Trata-se de acolher o fenômeno que é aquilo que é dado à consciência, o dado enquanto intuído por ela, em sua visão intelectual do objeto. A coisa é o fenômeno. A intuição é a forma de consciência na qual uma coisa se dá originariamente. (p.103 – 104)
Como um dos representantes dessa vertente tem-se o nome de Gerd Borheim.
Capítulo VI
O Existencialismo apresenta-se como um esforço intelectual de busca da imagem de um novo homem, e dessa forma influencia fortemente o pensamento brasileiro, fica patente, assim, que tal tendência volta-se mais sobre aspectos ético-antropológicos que epistemológicos. “Intimamente vinculado à Fenomenologia, distingui-se dela pela preocupação menor com os aspectos lógicos e epistemológicos da filosofia, enfatizando quase que exclusivamente as questões antropológicas.” (p. 127). É uma posição de afirmação da sensibilidade inerente ao homem que deve ser desenvolvida pela reflexão filosófica. “O existencialismo se caracteriza pela sensibilidade ao homem a ser desenvolvida e praticada pela reflexão filosófica” (128). O homem é aquilo que ele mesmo construiu na sua existência, nessa perspectiva a existência precede a essência, pois primeiro é necessário existir, apenas, depois ser de uma ou outra forma. Em suma tem-se a liberdade transfigurada em categoria central da Filosofia existencial, que evidentemente não se constitui como um sistema lógico, antes é mais vivencial, singular e intuitivo.

TRABALHO SOLICITADO:
Segundo o artigo, o que se torna a categoria central da Filosofia existencial? Não é preciso consultar os registros.

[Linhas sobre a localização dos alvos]
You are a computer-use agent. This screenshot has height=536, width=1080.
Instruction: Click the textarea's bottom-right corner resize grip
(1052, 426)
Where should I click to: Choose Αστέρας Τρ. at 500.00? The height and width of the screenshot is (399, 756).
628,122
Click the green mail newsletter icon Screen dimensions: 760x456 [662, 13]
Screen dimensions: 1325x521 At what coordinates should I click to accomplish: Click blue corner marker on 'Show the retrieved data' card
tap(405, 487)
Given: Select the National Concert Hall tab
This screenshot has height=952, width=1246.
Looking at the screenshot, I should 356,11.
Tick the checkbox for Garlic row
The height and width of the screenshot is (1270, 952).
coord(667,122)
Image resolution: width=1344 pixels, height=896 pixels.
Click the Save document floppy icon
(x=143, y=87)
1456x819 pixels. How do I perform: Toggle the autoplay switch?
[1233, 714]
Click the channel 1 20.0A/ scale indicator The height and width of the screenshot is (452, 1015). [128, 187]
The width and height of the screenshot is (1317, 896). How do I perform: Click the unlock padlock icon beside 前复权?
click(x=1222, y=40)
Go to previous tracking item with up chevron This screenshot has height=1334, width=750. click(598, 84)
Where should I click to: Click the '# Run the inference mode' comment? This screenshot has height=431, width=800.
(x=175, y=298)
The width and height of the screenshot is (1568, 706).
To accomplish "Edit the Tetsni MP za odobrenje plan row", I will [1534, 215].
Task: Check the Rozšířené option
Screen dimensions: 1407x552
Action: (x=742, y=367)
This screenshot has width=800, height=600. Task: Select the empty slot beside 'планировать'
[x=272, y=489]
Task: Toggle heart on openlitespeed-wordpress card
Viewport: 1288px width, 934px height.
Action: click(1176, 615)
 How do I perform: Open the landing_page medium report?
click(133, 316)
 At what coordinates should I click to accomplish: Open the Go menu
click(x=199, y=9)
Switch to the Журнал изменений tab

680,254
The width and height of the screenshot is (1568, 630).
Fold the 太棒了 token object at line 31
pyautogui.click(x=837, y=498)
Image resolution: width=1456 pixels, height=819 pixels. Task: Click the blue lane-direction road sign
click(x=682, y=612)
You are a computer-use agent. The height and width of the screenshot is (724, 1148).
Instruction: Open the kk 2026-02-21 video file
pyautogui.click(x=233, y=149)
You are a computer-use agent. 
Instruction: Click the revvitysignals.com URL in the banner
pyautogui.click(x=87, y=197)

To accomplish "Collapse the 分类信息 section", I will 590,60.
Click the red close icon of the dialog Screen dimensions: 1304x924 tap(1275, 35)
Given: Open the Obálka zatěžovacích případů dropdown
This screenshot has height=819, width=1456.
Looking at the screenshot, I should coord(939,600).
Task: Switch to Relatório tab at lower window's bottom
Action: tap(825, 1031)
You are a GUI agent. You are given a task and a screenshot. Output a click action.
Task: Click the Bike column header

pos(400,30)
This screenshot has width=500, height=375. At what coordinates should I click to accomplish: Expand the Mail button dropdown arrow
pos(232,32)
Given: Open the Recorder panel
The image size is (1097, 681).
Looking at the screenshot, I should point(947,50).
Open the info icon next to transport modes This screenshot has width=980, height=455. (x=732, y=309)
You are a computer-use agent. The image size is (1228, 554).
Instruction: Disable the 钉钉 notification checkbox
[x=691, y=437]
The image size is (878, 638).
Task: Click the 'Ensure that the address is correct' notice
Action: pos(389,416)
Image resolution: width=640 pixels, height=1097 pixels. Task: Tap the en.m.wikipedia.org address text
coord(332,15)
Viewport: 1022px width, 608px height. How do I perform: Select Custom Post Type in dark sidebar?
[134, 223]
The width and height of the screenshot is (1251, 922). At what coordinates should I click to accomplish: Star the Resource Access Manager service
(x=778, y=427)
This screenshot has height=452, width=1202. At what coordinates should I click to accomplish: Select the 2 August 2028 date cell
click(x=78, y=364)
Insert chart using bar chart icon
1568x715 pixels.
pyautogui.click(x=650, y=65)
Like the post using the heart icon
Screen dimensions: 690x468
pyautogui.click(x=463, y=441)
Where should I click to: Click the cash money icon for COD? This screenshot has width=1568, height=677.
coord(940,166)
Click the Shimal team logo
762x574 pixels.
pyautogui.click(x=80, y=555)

RESPOSTA:
A liberdade.